## Stored items

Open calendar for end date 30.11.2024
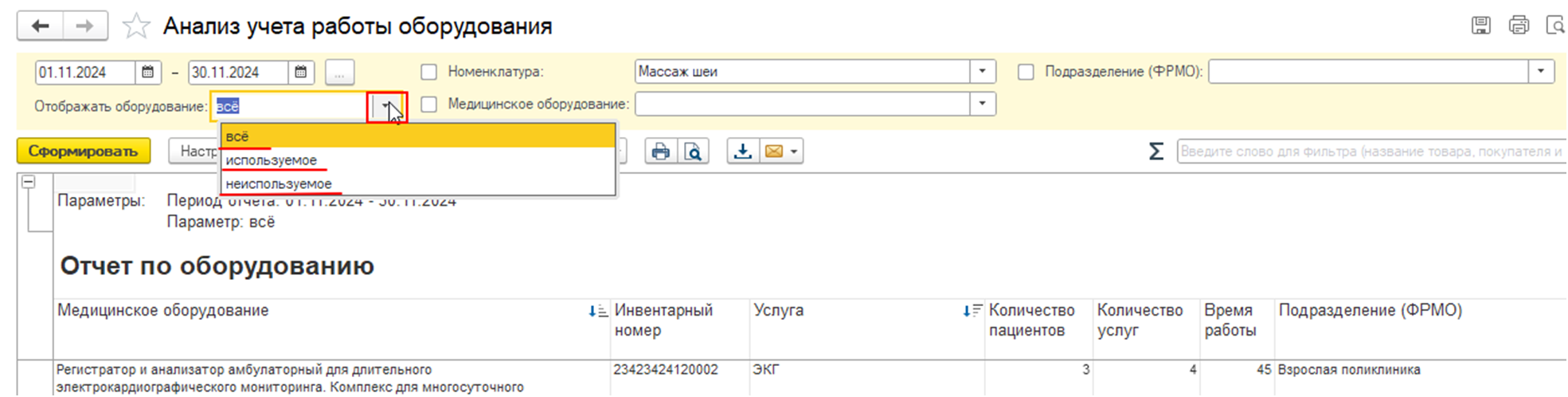Viewport: 1568px width, 397px height. [301, 73]
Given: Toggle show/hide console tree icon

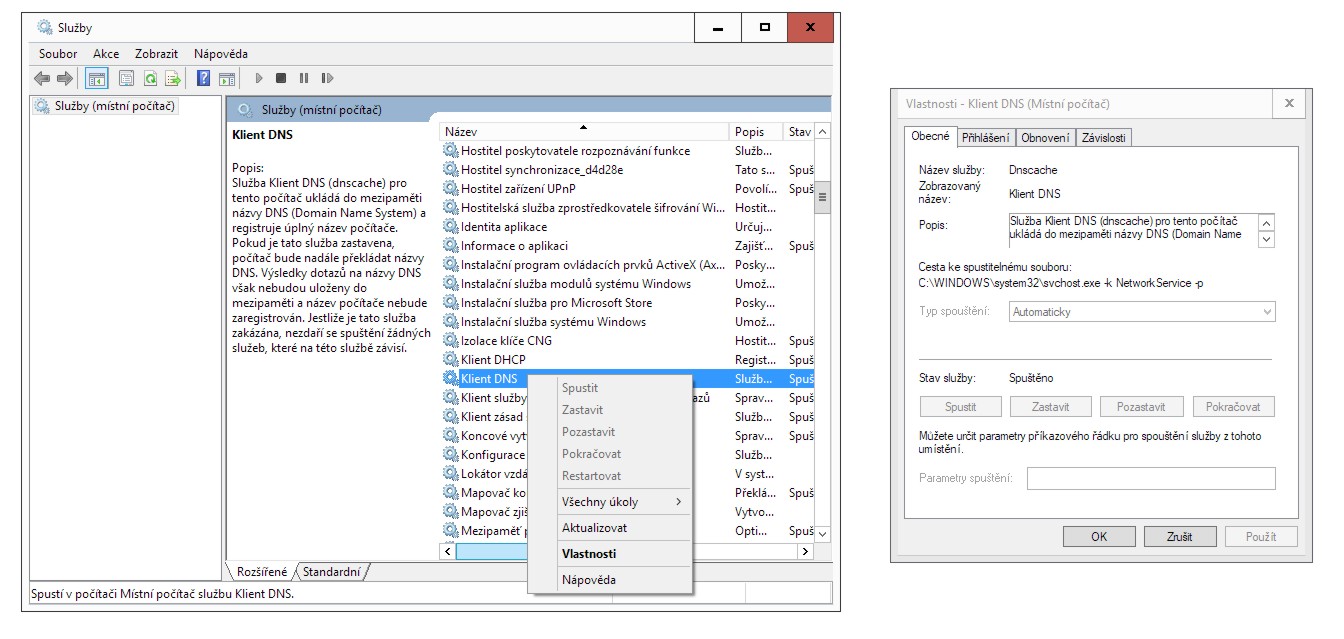Looking at the screenshot, I should coord(97,78).
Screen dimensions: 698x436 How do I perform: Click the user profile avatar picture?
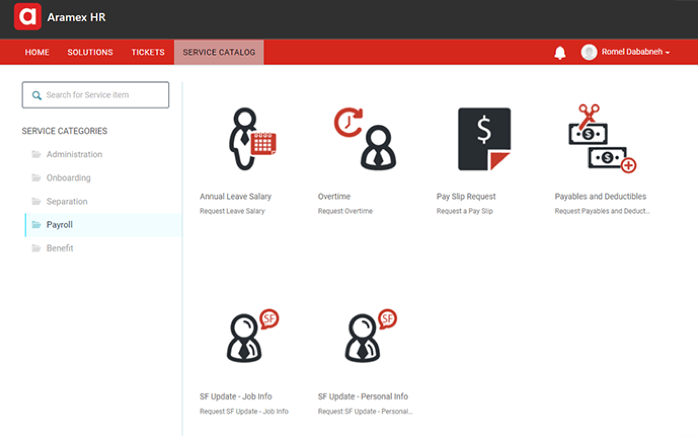[589, 52]
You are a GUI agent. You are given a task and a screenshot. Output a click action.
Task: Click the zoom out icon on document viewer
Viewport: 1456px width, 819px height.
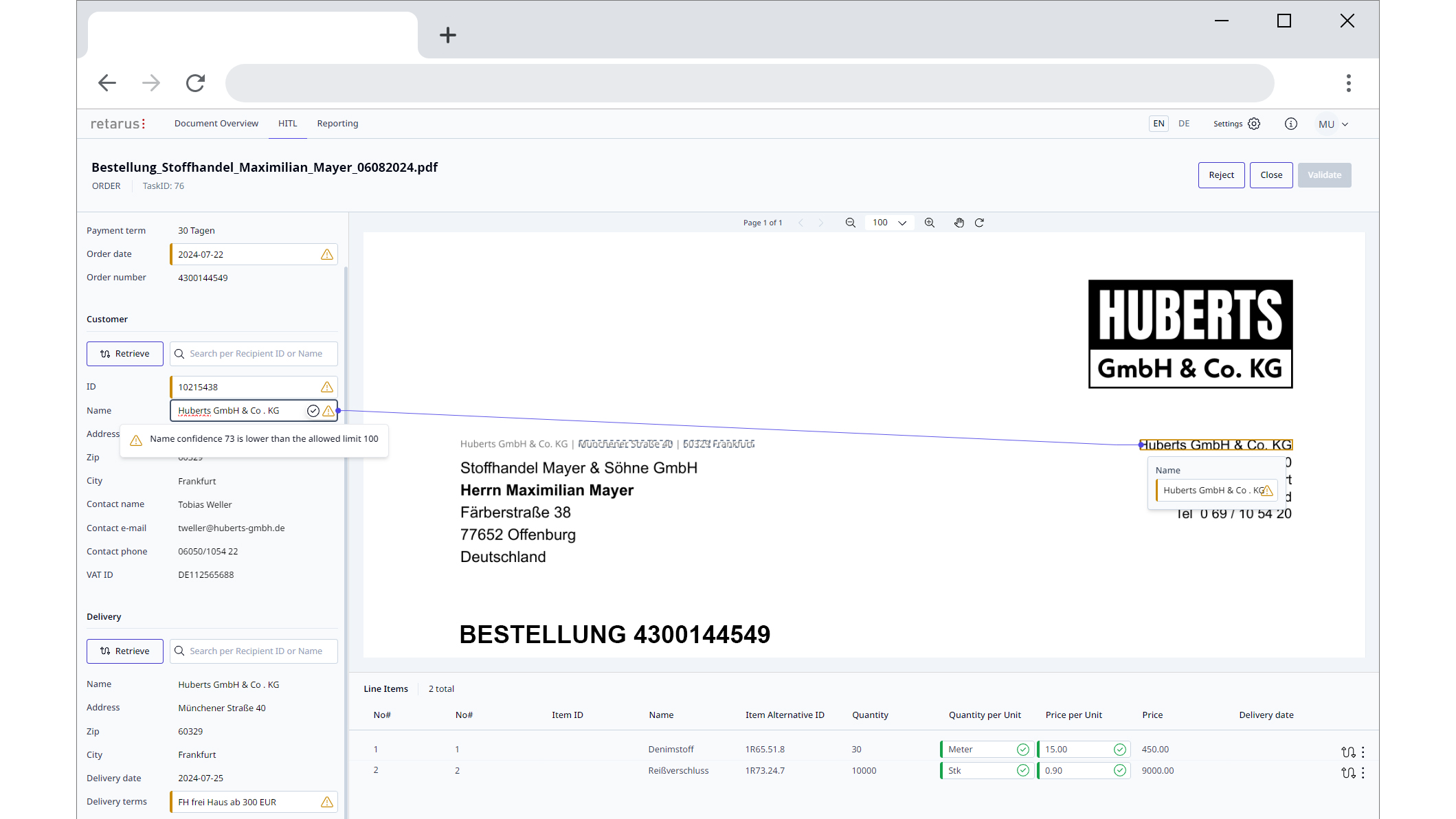850,222
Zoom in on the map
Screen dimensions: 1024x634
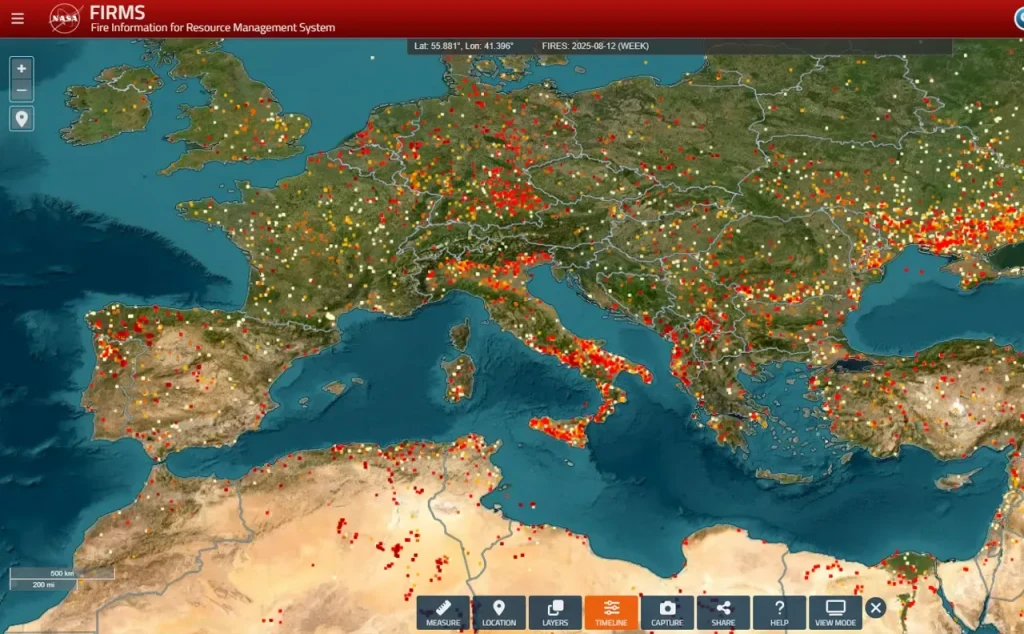pos(22,69)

## Work order
Produce a word-for-word copy of the records, omitting all images.

## Exercise answer
Open calendar for end date 30.11.2024
Viewport: 1568px width, 397px height. [301, 73]
Given: Toggle show/hide console tree icon

Looking at the screenshot, I should coord(97,78).
Screen dimensions: 698x436 How do I perform: Click the user profile avatar picture?
[589, 52]
You are a GUI agent. You are given a task and a screenshot. Output a click action.
Task: Click the zoom out icon on document viewer
Viewport: 1456px width, 819px height.
850,222
Zoom in on the map
Screen dimensions: 1024x634
pos(22,69)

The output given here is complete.